**Problem**
Copy the material word for word, starting with its first line and continuing through the line that contains "(782, 345).". Leave the pictures out of your copy.

Data excerpts:
::::::
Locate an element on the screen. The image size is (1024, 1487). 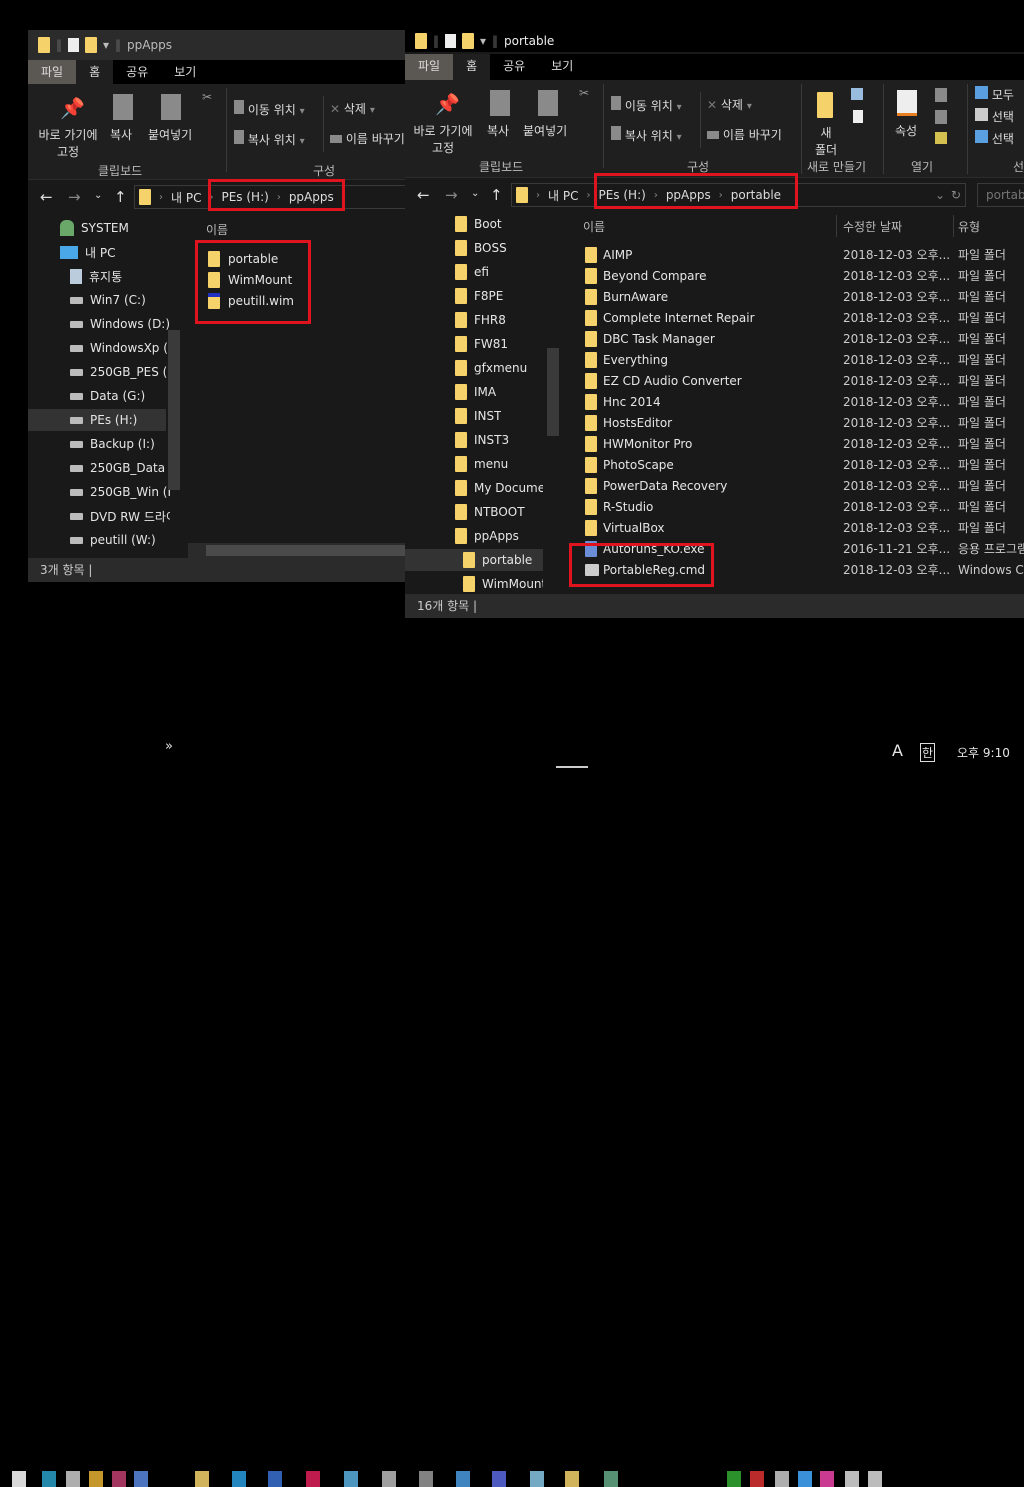
easy-access-icon is located at coordinates (858, 116).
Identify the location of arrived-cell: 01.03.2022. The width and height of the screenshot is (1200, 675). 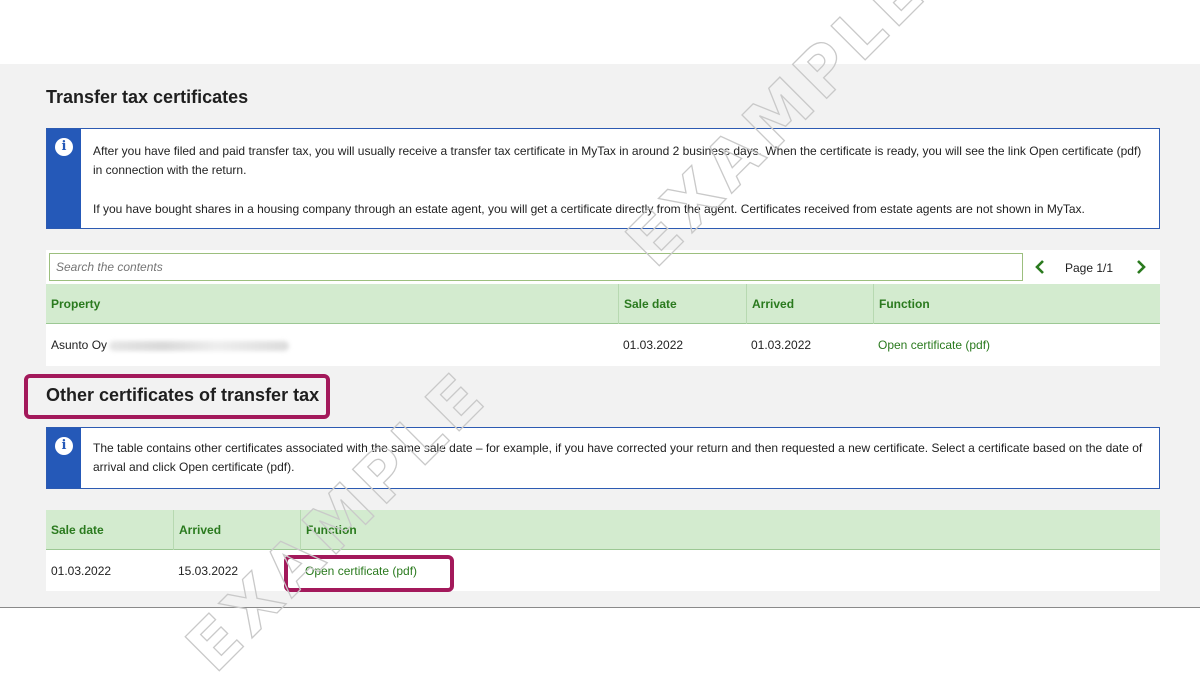
(782, 345).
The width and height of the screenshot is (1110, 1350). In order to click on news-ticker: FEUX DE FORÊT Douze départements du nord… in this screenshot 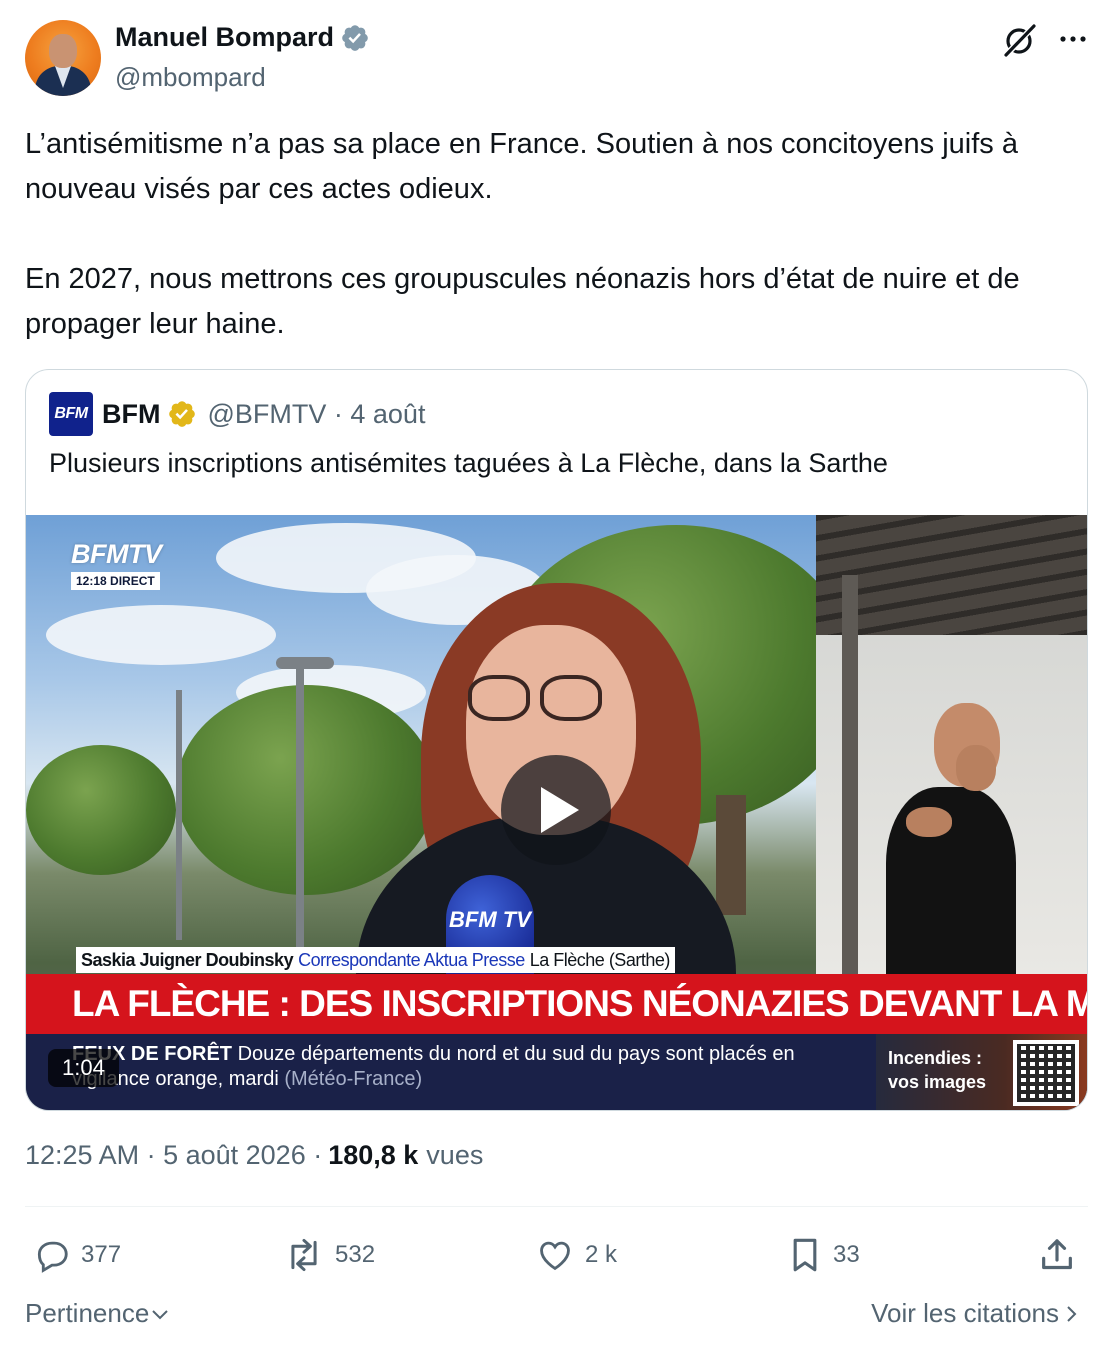, I will do `click(556, 1072)`.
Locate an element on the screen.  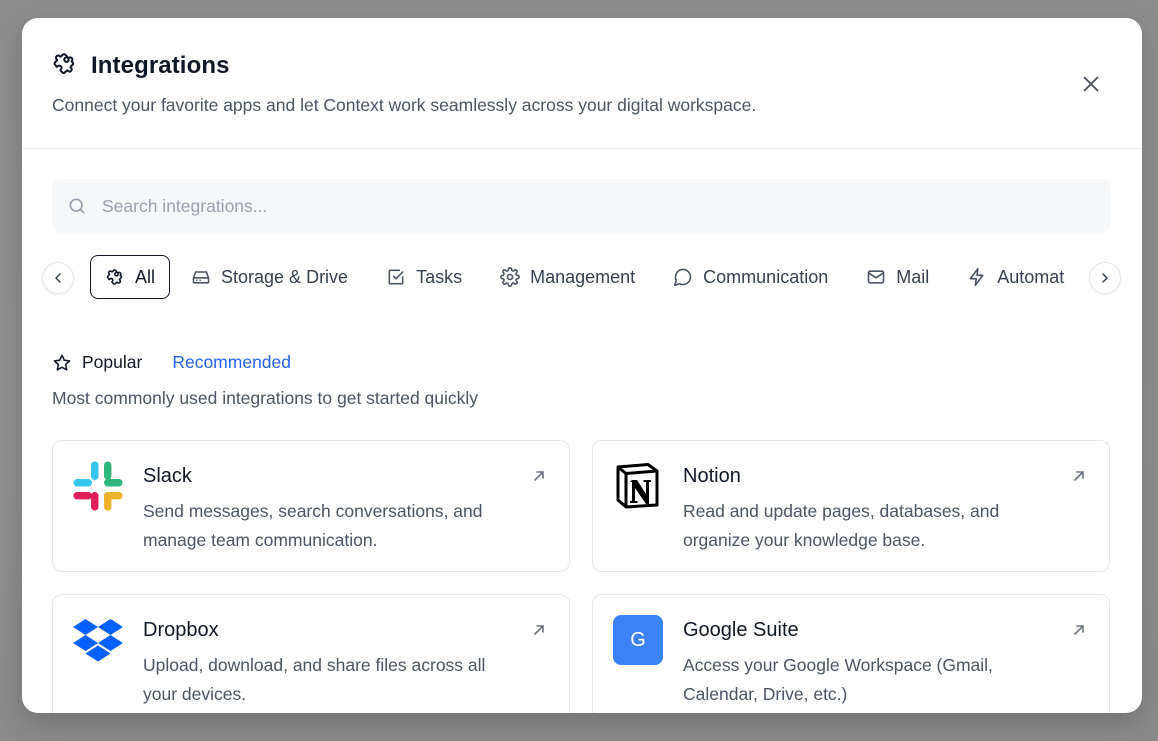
::::::
**Reply**
Locate an element on the screen. The image size is (1024, 1487). 
easy-access-icon is located at coordinates (858, 116).
Identify the location of arrived-cell: 01.03.2022. The width and height of the screenshot is (1200, 675). 
(782, 345).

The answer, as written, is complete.